Throughout his writings, Vos urges us to join him in scaling the heights of God’s loving purpose across covenant history in order to survey the beauty and richness of the divine glory before that final Day. But he also calls us to make our sin-killing, rejoicing-in-righteousness, child-like fellowship with the Father, in the Son, by the Spirit the driving principle of our lives, whether as pastors, students, laypeople, daily workers, parents or children.
Geerhardus Vos has been called the “father of Reformed biblical theology.” As many readers are aware, he is known for investigating and displaying the organically integrated and historically unfolded character of biblical revelation. In fact, the Bible was, for him, best understood as the revelatory record of “the history of special revelation,” all centered upon God’s accomplishment of redemption for his people, with the work of the incarnate Christ at its core.
Therefore it may surprise some to learn that Vos also developed another, equally grand theme, one that reveals the pastoral heartbeat of his scholarly labors. This theme in no way detracts from his profound excavations of the Christ-centered unity of covenant history and the Scriptures, since he repeatedly shows how it derives from the glorious self-disclosure and activity of God across that history, as well as the Spirit-born witness and interpretation of that redemptive work by the human writers of the Bible. But it is a theme that, to my eye, and at least from a more global perspective, transcends (or better, traverses) the biblical theological exegesis for which Vos is so rightly revered. That theme, in short, is true religion.
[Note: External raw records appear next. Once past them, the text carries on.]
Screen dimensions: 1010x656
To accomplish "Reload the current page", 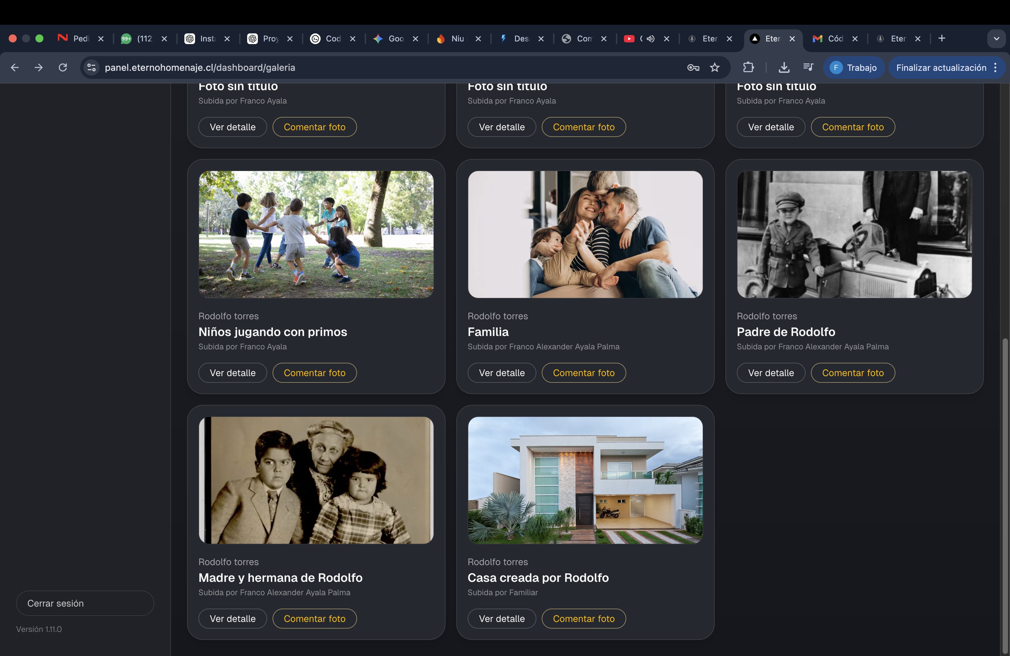I will pos(63,67).
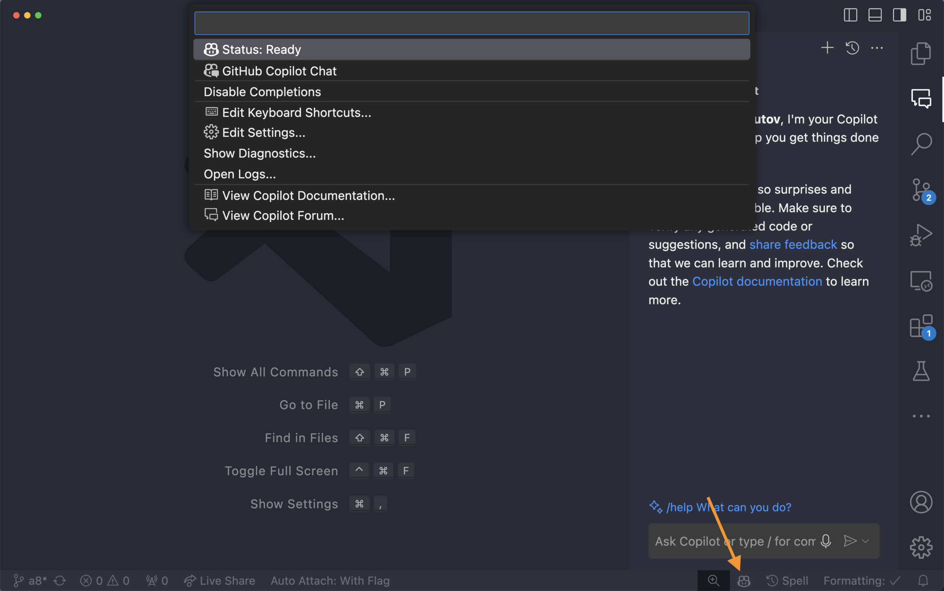Open Extensions view icon
Viewport: 944px width, 591px height.
coord(921,326)
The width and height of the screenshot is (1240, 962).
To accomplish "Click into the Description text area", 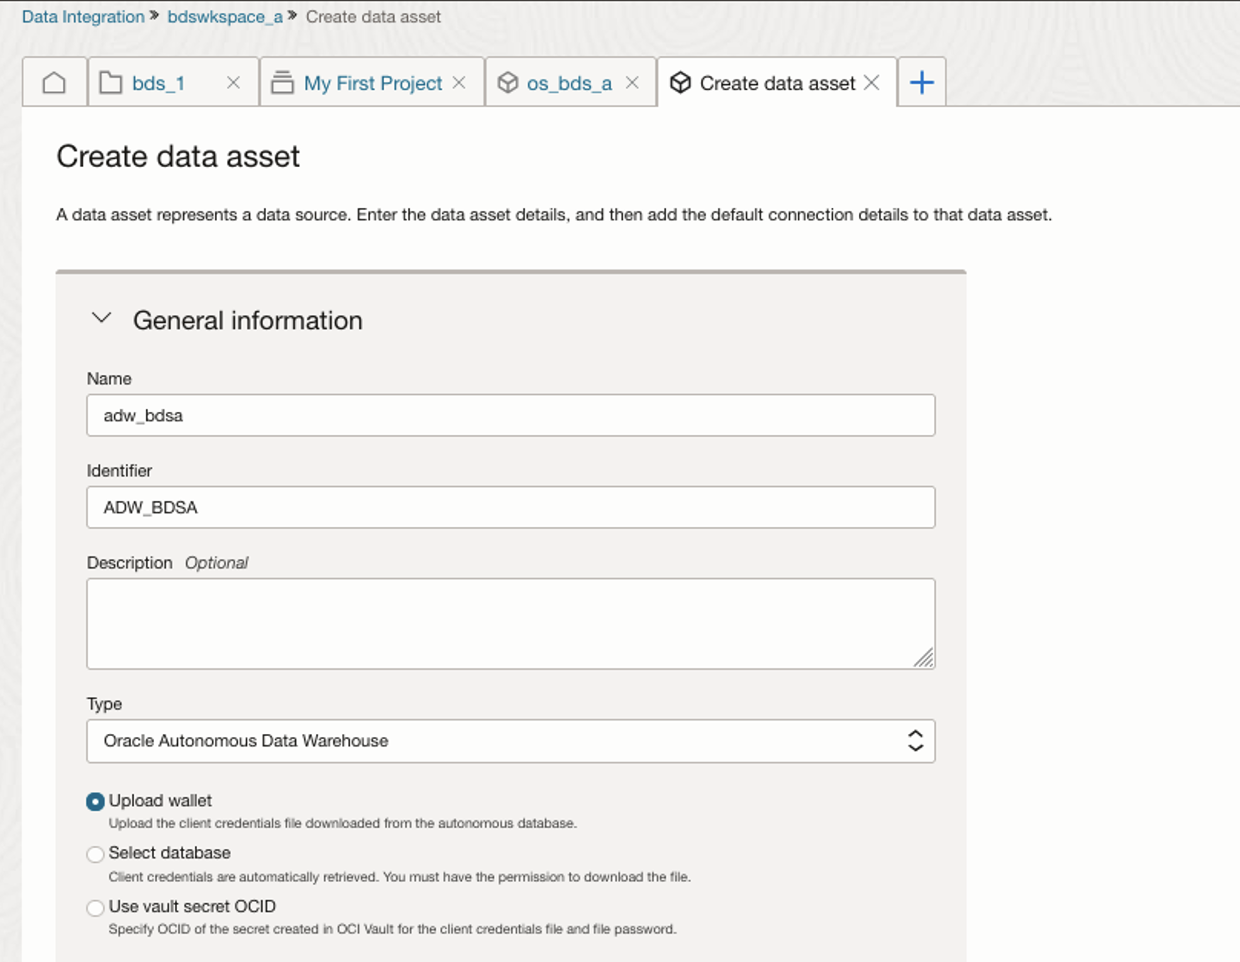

“To be a Christian,” Vos declares, “is to live one’s life not merely in obedience to God, nor merely in dependence on God, nor even merely for the sake of God; it is to stand in conscious, reciprocal fellowship with God, to be identified with Him in thought and purpose and work, to receive from Him and give back to Him in the ceaseless interplay of spiritual forces.” (“Hebrews, the Epistle of the Diatheke,” in Redemptive History and Biblical Interpretation, 186). The intimate fellowship of the covenant bond between God and man, secured in the Christ of history for his people, is “the essential character of the Christian religion” (ibid.). This is the crest and climax of all of God’s activity and loving purpose for the religious consciousness of his people throughout the ages.